┌──

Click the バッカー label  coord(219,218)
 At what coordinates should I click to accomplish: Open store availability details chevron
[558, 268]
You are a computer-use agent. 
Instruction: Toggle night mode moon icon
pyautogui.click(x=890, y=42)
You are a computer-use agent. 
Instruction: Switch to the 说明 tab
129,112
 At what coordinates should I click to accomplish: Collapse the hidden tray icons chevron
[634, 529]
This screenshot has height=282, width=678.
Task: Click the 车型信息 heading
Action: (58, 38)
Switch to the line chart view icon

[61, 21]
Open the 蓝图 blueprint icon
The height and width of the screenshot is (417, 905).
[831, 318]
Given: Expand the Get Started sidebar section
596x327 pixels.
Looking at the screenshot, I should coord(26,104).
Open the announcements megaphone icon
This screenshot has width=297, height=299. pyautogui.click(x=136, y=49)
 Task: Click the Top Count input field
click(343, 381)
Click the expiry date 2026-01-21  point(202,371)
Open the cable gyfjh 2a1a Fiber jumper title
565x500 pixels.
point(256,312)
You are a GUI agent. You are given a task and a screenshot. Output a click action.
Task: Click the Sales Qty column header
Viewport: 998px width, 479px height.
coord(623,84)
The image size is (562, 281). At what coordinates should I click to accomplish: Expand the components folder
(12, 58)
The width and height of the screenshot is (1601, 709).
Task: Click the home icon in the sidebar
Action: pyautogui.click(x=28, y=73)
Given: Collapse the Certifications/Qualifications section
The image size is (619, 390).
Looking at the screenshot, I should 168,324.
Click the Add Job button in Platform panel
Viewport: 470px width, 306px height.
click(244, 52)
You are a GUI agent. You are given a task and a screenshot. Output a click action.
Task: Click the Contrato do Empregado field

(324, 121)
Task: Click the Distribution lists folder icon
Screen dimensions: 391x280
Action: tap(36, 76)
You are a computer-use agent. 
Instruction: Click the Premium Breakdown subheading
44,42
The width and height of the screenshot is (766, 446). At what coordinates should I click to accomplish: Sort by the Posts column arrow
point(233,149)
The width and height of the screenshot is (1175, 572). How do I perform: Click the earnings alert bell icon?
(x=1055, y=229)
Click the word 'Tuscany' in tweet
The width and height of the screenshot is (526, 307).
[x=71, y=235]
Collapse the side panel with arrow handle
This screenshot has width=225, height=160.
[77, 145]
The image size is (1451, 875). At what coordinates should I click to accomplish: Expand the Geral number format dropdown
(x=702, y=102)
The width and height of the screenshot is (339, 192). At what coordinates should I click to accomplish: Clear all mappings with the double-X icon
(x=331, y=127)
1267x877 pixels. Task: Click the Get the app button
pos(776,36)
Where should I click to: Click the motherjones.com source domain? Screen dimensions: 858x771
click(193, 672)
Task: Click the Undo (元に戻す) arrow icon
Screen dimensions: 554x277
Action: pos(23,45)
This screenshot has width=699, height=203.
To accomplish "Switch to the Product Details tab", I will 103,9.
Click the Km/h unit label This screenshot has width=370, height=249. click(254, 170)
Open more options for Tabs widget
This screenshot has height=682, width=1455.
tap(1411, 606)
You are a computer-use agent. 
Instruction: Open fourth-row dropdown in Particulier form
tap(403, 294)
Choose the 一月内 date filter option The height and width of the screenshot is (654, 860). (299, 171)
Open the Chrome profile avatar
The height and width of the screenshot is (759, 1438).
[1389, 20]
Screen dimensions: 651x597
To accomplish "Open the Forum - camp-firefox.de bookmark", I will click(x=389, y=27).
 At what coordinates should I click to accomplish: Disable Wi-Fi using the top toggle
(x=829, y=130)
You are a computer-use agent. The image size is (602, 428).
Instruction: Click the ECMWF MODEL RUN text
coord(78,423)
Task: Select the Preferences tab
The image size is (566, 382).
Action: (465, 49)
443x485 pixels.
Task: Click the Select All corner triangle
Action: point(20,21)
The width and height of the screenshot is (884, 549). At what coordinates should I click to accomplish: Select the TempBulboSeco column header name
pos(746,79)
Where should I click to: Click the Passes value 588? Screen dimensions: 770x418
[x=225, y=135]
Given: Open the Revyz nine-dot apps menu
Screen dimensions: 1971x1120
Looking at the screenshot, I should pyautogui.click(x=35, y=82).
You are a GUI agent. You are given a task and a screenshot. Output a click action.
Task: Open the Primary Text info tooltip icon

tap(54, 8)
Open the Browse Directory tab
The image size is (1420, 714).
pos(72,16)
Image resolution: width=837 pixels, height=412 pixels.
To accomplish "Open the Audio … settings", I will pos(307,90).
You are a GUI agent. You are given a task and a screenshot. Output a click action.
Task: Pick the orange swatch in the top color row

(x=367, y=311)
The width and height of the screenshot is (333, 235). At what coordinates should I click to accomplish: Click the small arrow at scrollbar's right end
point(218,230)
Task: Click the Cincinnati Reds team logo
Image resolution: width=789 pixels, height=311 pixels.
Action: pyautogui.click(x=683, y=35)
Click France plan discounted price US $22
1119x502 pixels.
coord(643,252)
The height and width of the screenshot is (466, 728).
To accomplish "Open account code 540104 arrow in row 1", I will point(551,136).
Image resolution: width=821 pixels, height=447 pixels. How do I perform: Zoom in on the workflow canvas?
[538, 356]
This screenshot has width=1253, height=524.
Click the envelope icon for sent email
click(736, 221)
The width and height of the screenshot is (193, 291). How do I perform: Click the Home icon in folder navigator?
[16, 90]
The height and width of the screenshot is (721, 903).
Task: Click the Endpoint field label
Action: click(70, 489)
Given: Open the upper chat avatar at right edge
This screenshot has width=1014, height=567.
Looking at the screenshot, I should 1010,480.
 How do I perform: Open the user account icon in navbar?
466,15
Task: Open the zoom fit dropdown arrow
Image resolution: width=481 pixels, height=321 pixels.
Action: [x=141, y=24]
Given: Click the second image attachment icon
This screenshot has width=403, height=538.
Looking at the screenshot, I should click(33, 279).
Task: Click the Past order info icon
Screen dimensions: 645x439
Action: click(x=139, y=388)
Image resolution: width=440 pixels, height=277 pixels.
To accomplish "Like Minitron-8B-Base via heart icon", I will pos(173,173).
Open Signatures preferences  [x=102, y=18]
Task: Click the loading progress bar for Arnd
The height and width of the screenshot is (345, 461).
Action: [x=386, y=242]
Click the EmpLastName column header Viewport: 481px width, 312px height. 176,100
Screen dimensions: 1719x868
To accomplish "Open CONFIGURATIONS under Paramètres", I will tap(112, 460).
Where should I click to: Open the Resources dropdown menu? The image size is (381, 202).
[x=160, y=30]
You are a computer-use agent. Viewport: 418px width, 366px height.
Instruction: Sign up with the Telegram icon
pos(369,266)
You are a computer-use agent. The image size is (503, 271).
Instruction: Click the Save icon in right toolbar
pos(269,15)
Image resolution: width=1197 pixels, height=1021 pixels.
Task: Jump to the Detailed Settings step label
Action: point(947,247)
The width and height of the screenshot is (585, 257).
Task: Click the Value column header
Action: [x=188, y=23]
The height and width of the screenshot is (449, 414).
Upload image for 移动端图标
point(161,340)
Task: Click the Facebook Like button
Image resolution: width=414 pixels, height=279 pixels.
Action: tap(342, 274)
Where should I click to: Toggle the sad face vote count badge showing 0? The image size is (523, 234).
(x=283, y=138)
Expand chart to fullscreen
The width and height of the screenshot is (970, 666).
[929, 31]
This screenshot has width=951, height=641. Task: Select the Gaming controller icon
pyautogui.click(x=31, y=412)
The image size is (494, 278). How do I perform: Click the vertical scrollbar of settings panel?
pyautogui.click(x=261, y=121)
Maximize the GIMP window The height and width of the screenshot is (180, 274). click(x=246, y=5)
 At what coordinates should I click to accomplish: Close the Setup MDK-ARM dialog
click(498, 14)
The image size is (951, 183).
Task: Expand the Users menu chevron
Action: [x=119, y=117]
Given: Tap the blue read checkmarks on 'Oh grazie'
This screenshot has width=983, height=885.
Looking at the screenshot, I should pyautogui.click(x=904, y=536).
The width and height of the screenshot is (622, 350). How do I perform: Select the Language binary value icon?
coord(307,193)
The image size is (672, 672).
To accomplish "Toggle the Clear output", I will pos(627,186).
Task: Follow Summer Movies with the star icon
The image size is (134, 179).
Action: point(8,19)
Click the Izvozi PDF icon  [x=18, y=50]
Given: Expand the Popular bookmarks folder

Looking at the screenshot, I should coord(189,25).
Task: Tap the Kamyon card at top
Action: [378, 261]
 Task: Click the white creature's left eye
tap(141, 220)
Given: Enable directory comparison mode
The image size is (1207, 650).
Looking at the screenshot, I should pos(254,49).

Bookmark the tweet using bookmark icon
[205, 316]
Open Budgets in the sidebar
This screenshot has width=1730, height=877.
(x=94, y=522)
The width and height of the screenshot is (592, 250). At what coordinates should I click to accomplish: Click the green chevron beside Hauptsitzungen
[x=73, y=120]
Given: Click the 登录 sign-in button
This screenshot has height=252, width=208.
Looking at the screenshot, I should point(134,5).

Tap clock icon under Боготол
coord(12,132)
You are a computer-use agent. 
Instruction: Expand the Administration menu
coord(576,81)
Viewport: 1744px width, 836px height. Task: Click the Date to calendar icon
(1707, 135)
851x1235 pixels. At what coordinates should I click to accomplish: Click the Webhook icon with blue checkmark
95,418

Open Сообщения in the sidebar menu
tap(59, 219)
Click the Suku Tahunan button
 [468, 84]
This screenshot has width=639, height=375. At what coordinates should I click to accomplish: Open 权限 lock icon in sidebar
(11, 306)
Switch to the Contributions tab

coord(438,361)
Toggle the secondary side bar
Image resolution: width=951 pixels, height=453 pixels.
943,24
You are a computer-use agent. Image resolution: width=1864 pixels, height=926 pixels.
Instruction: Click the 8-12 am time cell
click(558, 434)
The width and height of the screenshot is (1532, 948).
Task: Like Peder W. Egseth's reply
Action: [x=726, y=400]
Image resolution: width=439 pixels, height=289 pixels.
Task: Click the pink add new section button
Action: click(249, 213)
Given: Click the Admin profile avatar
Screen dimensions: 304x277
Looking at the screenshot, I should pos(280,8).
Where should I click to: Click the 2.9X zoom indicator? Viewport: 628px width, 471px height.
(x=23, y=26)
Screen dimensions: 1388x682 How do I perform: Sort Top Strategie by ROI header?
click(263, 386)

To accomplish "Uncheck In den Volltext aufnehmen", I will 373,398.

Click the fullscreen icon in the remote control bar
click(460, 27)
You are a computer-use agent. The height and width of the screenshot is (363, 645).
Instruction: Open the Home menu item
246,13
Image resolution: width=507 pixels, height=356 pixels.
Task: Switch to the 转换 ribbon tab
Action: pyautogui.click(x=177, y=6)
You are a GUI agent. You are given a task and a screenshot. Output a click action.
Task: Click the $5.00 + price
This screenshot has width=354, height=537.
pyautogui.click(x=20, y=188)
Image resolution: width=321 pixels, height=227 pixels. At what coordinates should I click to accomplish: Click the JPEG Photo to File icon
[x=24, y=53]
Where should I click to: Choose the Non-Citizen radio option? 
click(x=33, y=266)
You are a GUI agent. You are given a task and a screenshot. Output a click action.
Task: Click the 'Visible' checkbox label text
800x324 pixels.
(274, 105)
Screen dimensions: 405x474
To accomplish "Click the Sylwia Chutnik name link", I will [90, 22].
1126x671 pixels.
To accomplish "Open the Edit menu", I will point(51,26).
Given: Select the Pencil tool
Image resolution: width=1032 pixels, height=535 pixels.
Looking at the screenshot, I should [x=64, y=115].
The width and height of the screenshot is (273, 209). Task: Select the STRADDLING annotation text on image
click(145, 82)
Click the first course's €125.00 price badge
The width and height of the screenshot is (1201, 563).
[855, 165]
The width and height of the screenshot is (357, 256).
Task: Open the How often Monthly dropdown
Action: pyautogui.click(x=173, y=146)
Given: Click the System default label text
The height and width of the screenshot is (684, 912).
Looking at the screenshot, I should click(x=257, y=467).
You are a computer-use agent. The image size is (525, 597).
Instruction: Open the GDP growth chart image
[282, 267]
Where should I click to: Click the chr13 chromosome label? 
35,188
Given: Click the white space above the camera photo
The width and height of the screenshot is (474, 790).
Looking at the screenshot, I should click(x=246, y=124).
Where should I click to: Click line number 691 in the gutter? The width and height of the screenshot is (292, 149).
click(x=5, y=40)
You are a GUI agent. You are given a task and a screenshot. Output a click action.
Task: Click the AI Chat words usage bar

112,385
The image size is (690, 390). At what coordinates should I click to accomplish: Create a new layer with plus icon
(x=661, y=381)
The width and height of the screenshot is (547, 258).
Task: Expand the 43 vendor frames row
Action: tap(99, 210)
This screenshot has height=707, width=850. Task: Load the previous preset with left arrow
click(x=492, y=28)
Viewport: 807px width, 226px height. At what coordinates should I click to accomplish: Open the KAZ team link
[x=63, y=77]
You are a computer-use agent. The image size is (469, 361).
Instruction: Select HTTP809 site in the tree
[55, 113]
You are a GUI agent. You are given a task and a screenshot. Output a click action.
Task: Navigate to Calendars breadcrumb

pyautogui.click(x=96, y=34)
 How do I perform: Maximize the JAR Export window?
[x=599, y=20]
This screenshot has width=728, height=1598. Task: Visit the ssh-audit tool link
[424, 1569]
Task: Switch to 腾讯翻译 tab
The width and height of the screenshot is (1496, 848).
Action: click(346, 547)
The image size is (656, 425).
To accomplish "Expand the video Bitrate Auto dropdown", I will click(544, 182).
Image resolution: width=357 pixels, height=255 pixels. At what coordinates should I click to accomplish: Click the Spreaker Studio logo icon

└──

Task objective:
Only lines with the word "logo" are wanted, so copy each one from the records.

Task answer:
Task: Click the Cincinnati Reds team logo
Image resolution: width=357 pixels, height=255 pixels. At what coordinates should I click to accomplish: Click the Spreaker Studio logo icon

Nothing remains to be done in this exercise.